▶ _What is asked_: Reproduce the rows below line for line, without changing anything.

Dataset rows:

--------------------

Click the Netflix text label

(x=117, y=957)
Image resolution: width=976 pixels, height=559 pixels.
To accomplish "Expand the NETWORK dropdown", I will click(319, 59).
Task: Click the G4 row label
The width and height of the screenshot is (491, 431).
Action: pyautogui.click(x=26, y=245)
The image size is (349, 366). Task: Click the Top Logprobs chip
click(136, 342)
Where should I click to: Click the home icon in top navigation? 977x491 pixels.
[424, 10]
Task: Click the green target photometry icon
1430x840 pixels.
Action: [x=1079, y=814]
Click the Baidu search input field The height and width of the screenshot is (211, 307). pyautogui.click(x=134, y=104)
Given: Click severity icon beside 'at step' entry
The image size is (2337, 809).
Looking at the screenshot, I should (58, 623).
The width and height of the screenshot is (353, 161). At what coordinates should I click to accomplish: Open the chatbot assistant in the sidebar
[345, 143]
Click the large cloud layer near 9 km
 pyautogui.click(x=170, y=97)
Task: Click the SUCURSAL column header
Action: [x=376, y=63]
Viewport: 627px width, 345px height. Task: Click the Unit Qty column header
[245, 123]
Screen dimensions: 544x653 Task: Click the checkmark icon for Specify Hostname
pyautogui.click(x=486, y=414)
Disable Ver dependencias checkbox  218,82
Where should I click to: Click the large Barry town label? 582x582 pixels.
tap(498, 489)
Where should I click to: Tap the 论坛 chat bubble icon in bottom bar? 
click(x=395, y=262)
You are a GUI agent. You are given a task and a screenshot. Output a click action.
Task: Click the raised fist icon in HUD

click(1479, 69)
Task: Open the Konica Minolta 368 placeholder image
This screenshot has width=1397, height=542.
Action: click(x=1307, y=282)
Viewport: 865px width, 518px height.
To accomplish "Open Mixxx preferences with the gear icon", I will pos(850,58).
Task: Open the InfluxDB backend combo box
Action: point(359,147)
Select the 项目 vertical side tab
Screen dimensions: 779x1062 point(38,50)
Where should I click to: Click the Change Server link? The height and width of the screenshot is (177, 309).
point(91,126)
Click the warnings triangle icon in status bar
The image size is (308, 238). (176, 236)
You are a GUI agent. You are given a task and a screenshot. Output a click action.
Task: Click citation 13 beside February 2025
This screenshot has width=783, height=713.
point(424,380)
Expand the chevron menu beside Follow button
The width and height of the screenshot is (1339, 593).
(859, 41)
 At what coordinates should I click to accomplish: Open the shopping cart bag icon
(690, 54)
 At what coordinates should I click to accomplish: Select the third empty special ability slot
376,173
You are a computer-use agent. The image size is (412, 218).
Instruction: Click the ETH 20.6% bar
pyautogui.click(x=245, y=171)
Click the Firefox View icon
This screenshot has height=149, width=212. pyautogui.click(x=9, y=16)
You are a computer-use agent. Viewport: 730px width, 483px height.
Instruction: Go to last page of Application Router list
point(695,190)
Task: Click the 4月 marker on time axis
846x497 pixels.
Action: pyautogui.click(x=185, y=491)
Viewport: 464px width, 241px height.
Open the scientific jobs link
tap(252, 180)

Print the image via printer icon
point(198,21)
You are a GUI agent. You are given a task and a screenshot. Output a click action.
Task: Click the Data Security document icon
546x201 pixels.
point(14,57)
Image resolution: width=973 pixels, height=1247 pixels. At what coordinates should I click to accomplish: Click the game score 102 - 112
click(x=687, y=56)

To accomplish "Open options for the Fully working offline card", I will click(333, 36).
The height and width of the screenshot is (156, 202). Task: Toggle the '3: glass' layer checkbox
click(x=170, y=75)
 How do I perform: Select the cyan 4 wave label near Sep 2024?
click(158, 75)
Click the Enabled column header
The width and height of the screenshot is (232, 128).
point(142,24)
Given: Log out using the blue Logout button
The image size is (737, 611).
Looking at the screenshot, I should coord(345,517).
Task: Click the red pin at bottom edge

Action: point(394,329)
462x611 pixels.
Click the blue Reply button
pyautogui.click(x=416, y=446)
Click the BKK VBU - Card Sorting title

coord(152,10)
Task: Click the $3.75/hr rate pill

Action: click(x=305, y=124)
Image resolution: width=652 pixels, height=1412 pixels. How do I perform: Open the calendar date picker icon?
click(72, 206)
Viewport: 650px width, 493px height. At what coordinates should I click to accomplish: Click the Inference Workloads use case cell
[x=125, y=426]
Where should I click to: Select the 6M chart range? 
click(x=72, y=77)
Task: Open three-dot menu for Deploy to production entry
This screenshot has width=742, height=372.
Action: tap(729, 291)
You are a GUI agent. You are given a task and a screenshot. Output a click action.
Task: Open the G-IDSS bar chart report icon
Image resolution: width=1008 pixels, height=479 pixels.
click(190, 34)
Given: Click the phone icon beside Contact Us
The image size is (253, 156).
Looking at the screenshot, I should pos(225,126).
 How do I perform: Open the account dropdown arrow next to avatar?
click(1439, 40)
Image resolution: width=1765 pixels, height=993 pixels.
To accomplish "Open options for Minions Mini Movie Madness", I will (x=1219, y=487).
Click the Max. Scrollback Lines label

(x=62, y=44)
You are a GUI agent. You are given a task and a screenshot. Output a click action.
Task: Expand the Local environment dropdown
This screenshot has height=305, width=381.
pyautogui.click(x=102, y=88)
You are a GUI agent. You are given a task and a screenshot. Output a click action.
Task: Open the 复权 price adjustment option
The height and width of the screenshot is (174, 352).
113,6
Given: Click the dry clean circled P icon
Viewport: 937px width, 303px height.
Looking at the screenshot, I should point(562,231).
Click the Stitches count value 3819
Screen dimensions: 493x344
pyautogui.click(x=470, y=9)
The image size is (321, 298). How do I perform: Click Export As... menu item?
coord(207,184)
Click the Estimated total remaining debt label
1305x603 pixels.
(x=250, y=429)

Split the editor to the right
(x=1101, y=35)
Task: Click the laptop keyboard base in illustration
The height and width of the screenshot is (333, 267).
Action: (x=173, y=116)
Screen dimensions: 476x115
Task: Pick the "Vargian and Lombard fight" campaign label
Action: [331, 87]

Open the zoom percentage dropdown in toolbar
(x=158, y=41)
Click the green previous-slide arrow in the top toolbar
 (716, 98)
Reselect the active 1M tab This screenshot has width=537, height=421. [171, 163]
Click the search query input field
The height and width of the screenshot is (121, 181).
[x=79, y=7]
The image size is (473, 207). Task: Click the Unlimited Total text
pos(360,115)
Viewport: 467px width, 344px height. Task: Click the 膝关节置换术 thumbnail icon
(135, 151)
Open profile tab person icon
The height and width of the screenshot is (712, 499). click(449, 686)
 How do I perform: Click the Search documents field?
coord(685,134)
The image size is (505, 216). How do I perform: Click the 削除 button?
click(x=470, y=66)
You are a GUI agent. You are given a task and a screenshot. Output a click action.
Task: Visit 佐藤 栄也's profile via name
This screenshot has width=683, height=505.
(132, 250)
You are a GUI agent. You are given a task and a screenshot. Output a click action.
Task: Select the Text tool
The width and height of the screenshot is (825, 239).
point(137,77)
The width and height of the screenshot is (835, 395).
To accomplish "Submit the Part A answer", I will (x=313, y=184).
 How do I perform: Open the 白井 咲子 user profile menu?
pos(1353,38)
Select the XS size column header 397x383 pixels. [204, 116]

--------------------

▶ _Written solution_:
Click the Netflix text label

(x=117, y=957)
Image resolution: width=976 pixels, height=559 pixels.
To accomplish "Expand the NETWORK dropdown", I will click(319, 59).
Task: Click the G4 row label
The width and height of the screenshot is (491, 431).
Action: pyautogui.click(x=26, y=245)
The image size is (349, 366). Task: Click the Top Logprobs chip
click(136, 342)
Where should I click to: Click the home icon in top navigation? 977x491 pixels.
[424, 10]
Task: Click the green target photometry icon
1430x840 pixels.
Action: [x=1079, y=814]
Click the Baidu search input field The height and width of the screenshot is (211, 307). pyautogui.click(x=134, y=104)
Given: Click severity icon beside 'at step' entry
The image size is (2337, 809).
Looking at the screenshot, I should (58, 623).
The width and height of the screenshot is (353, 161). At what coordinates should I click to accomplish: Open the chatbot assistant in the sidebar
[345, 143]
Click the large cloud layer near 9 km
 pyautogui.click(x=170, y=97)
Task: Click the SUCURSAL column header
Action: [x=376, y=63]
Viewport: 627px width, 345px height. Task: Click the Unit Qty column header
[245, 123]
Screen dimensions: 544x653 Task: Click the checkmark icon for Specify Hostname
pyautogui.click(x=486, y=414)
Disable Ver dependencias checkbox  218,82
Where should I click to: Click the large Barry town label? 582x582 pixels.
tap(498, 489)
Where should I click to: Tap the 论坛 chat bubble icon in bottom bar? 
click(x=395, y=262)
You are a GUI agent. You are given a task and a screenshot. Output a click action.
Task: Click the raised fist icon in HUD

click(1479, 69)
Task: Open the Konica Minolta 368 placeholder image
This screenshot has width=1397, height=542.
Action: click(x=1307, y=282)
Viewport: 865px width, 518px height.
To accomplish "Open Mixxx preferences with the gear icon", I will pos(850,58).
Task: Open the InfluxDB backend combo box
Action: point(359,147)
Select the 项目 vertical side tab
Screen dimensions: 779x1062 point(38,50)
Where should I click to: Click the Change Server link? The height and width of the screenshot is (177, 309).
point(91,126)
Click the warnings triangle icon in status bar
The image size is (308, 238). (176, 236)
You are a GUI agent. You are given a task and a screenshot. Output a click action.
Task: Click citation 13 beside February 2025
This screenshot has width=783, height=713.
point(424,380)
Expand the chevron menu beside Follow button
The width and height of the screenshot is (1339, 593).
(859, 41)
 At what coordinates should I click to accomplish: Open the shopping cart bag icon
(690, 54)
 At what coordinates should I click to accomplish: Select the third empty special ability slot
376,173
You are a computer-use agent. The image size is (412, 218).
Instruction: Click the ETH 20.6% bar
pyautogui.click(x=245, y=171)
Click the Firefox View icon
This screenshot has height=149, width=212. pyautogui.click(x=9, y=16)
You are a computer-use agent. Viewport: 730px width, 483px height.
Instruction: Go to last page of Application Router list
point(695,190)
Task: Click the 4月 marker on time axis
846x497 pixels.
Action: pyautogui.click(x=185, y=491)
Viewport: 464px width, 241px height.
Open the scientific jobs link
tap(252, 180)

Print the image via printer icon
point(198,21)
You are a GUI agent. You are given a task and a screenshot. Output a click action.
Task: Click the Data Security document icon
546x201 pixels.
point(14,57)
Image resolution: width=973 pixels, height=1247 pixels. At what coordinates should I click to accomplish: Click the game score 102 - 112
click(x=687, y=56)

To accomplish "Open options for the Fully working offline card", I will click(333, 36).
The height and width of the screenshot is (156, 202). Task: Toggle the '3: glass' layer checkbox
click(x=170, y=75)
 How do I perform: Select the cyan 4 wave label near Sep 2024?
click(158, 75)
Click the Enabled column header
The width and height of the screenshot is (232, 128).
point(142,24)
Given: Log out using the blue Logout button
The image size is (737, 611).
Looking at the screenshot, I should coord(345,517).
Task: Click the red pin at bottom edge

Action: point(394,329)
462x611 pixels.
Click the blue Reply button
pyautogui.click(x=416, y=446)
Click the BKK VBU - Card Sorting title

coord(152,10)
Task: Click the $3.75/hr rate pill

Action: click(x=305, y=124)
Image resolution: width=652 pixels, height=1412 pixels. How do I perform: Open the calendar date picker icon?
click(72, 206)
Viewport: 650px width, 493px height. At what coordinates should I click to accomplish: Click the Inference Workloads use case cell
[x=125, y=426]
Where should I click to: Select the 6M chart range? 
click(x=72, y=77)
Task: Open three-dot menu for Deploy to production entry
This screenshot has width=742, height=372.
Action: tap(729, 291)
You are a GUI agent. You are given a task and a screenshot. Output a click action.
Task: Open the G-IDSS bar chart report icon
Image resolution: width=1008 pixels, height=479 pixels.
click(190, 34)
Given: Click the phone icon beside Contact Us
The image size is (253, 156).
Looking at the screenshot, I should pos(225,126).
 How do I perform: Open the account dropdown arrow next to avatar?
click(1439, 40)
Image resolution: width=1765 pixels, height=993 pixels.
To accomplish "Open options for Minions Mini Movie Madness", I will (x=1219, y=487).
Click the Max. Scrollback Lines label

(x=62, y=44)
You are a GUI agent. You are given a task and a screenshot. Output a click action.
Task: Expand the Local environment dropdown
This screenshot has height=305, width=381.
pyautogui.click(x=102, y=88)
You are a GUI agent. You are given a task and a screenshot. Output a click action.
Task: Open the 复权 price adjustment option
The height and width of the screenshot is (174, 352).
113,6
Given: Click the dry clean circled P icon
Viewport: 937px width, 303px height.
Looking at the screenshot, I should point(562,231).
Click the Stitches count value 3819
Screen dimensions: 493x344
pyautogui.click(x=470, y=9)
The image size is (321, 298). How do I perform: Click Export As... menu item?
coord(207,184)
Click the Estimated total remaining debt label
1305x603 pixels.
(x=250, y=429)

Split the editor to the right
(x=1101, y=35)
Task: Click the laptop keyboard base in illustration
The height and width of the screenshot is (333, 267).
Action: (x=173, y=116)
Screen dimensions: 476x115
Task: Pick the "Vargian and Lombard fight" campaign label
Action: [331, 87]

Open the zoom percentage dropdown in toolbar
(x=158, y=41)
Click the green previous-slide arrow in the top toolbar
 (716, 98)
Reselect the active 1M tab This screenshot has width=537, height=421. [171, 163]
Click the search query input field
The height and width of the screenshot is (121, 181).
[x=79, y=7]
The image size is (473, 207). Task: Click the Unlimited Total text
pos(360,115)
Viewport: 467px width, 344px height. Task: Click the 膝关节置换术 thumbnail icon
(135, 151)
Open profile tab person icon
The height and width of the screenshot is (712, 499). click(449, 686)
 How do I perform: Click the Search documents field?
coord(685,134)
The image size is (505, 216). How do I perform: Click the 削除 button?
click(x=470, y=66)
You are a GUI agent. You are given a task and a screenshot. Output a click action.
Task: Visit 佐藤 栄也's profile via name
This screenshot has width=683, height=505.
(132, 250)
You are a GUI agent. You are given a task and a screenshot. Output a click action.
Task: Select the Text tool
The width and height of the screenshot is (825, 239).
point(137,77)
The width and height of the screenshot is (835, 395).
To accomplish "Submit the Part A answer", I will (x=313, y=184).
 How do I perform: Open the 白井 咲子 user profile menu?
pos(1353,38)
Select the XS size column header 397x383 pixels. [204, 116]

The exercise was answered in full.